──────── 提供テキスト

ステップワゴン・ハイブリッドはオデッセイだった

ともすれば遠目からは軽自動車に見えかねない迫力の無いデザインが不評だったのか、ステップワゴンが不振らしい。
かつて初代オデッセイとともに日本のミニバン市場を創出したモデルだけに、そのテコ入れが急務になっている。
そこで満を持してハイブリッドが発売された。


システム的にはアコードというかオデッセイと同じ2モーター式で、中低速ではモーター走行、高速ではエンジン直結での走行となり、高効率な分業が可能な高度なハイブリッドになっている。
先鞭をつけたのは三菱のアウトランダーPHEVであり、日産がノート・ハイブリッドで「新たなEV」と称しているシステムはアウトランダーやオデッセイからエンジン直結機構を省略したものといえ、実はあまり新しくない。
いや、高速燃費を犠牲にしてでもシステムを簡略化することで低コスト化を図り、小型車に搭載したことは新たなチャレンジには違いないのだが、EVではなく第二次大戦時からあるただのシリーズハイブリッドなのはご愛敬。


それはともかく、ステップワゴンのシステムはオデッセイを踏襲している。
というかパワーもバッテリー個数も同じなのでたぶん共通…。
その方が量産化でコスト低減には有効そうなのだが、ヒエラルキー的には微妙になってくる。


ただ、8人乗りのミニバンで重量もオデッセイとあまり変わらないとなると、パワーをあまり落とすわけにもいかない。
かつてフラグシップミニバンのエリシオンが280馬力のエンジンを搭載していたことからすると少々寂しいものの、確かトヨタもアルファードとエスティマで共通のパワートレーンを使っていたりすることもあったような気がするし、今やパワー競争の時代でもないのであまり気にする必要はないのだろう。

────────────────
──────── 抜粋リスト

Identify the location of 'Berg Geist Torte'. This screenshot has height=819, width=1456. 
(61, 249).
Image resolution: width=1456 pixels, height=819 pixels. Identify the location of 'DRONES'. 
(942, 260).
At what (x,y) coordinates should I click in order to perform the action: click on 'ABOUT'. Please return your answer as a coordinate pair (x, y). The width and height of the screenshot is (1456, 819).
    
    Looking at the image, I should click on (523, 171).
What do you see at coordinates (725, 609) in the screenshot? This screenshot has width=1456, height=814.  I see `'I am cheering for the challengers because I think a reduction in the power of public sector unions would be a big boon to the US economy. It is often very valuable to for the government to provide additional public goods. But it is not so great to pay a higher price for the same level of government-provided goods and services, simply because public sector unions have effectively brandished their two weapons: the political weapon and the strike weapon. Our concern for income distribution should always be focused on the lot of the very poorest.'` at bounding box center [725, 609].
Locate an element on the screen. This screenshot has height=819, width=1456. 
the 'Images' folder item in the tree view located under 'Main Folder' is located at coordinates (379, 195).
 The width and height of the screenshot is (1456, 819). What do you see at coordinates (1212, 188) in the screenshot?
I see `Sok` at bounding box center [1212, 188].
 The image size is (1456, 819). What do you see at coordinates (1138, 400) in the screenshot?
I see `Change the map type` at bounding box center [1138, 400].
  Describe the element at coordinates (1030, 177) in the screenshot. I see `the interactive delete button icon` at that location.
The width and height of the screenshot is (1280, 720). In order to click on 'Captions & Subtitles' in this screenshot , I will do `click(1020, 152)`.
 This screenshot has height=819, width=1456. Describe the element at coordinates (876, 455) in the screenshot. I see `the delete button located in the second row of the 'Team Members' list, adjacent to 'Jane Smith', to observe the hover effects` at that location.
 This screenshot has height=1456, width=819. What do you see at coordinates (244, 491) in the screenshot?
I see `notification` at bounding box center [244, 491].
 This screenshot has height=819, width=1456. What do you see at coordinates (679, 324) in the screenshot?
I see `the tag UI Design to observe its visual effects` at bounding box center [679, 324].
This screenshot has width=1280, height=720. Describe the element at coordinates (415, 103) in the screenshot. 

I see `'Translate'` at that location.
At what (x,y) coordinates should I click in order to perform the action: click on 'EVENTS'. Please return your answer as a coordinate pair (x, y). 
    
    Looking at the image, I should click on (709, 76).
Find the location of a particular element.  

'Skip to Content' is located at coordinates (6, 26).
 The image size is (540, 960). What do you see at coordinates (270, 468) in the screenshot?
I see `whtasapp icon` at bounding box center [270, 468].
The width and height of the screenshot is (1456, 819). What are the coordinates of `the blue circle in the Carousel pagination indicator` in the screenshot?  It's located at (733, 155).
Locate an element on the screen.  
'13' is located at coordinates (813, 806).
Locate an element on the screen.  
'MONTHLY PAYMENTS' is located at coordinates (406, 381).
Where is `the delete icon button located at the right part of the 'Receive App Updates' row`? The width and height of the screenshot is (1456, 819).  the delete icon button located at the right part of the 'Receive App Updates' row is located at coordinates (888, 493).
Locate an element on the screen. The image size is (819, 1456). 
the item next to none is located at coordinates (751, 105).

────────────────

§ やること
ステップワゴンについての文章から、「先鞭をつけたのは三菱のアウト」から「気にする必要はないのだろう。」までを一字も変えずに出力してもらえますか？

§ 回答
先鞭をつけたのは三菱のアウトランダーPHEVであり、日産がノート・ハイブリッドで「新たなEV」と称しているシステムはアウトランダーやオデッセイからエンジン直結機構を省略したものといえ、実はあまり新しくない。
いや、高速燃費を犠牲にしてでもシステムを簡略化することで低コスト化を図り、小型車に搭載したことは新たなチャレンジには違いないのだが、EVではなく第二次大戦時からあるただのシリーズハイブリッドなのはご愛敬。


それはともかく、ステップワゴンのシステムはオデッセイを踏襲している。
というかパワーもバッテリー個数も同じなのでたぶん共通…。
その方が量産化でコスト低減には有効そうなのだが、ヒエラルキー的には微妙になってくる。


ただ、8人乗りのミニバンで重量もオデッセイとあまり変わらないとなると、パワーをあまり落とすわけにもいかない。
かつてフラグシップミニバンのエリシオンが280馬力のエンジンを搭載していたことからすると少々寂しいものの、確かトヨタもアルファードとエスティマで共通のパワートレーンを使っていたりすることもあったような気がするし、今やパワー競争の時代でもないのであまり気にする必要はないのだろう。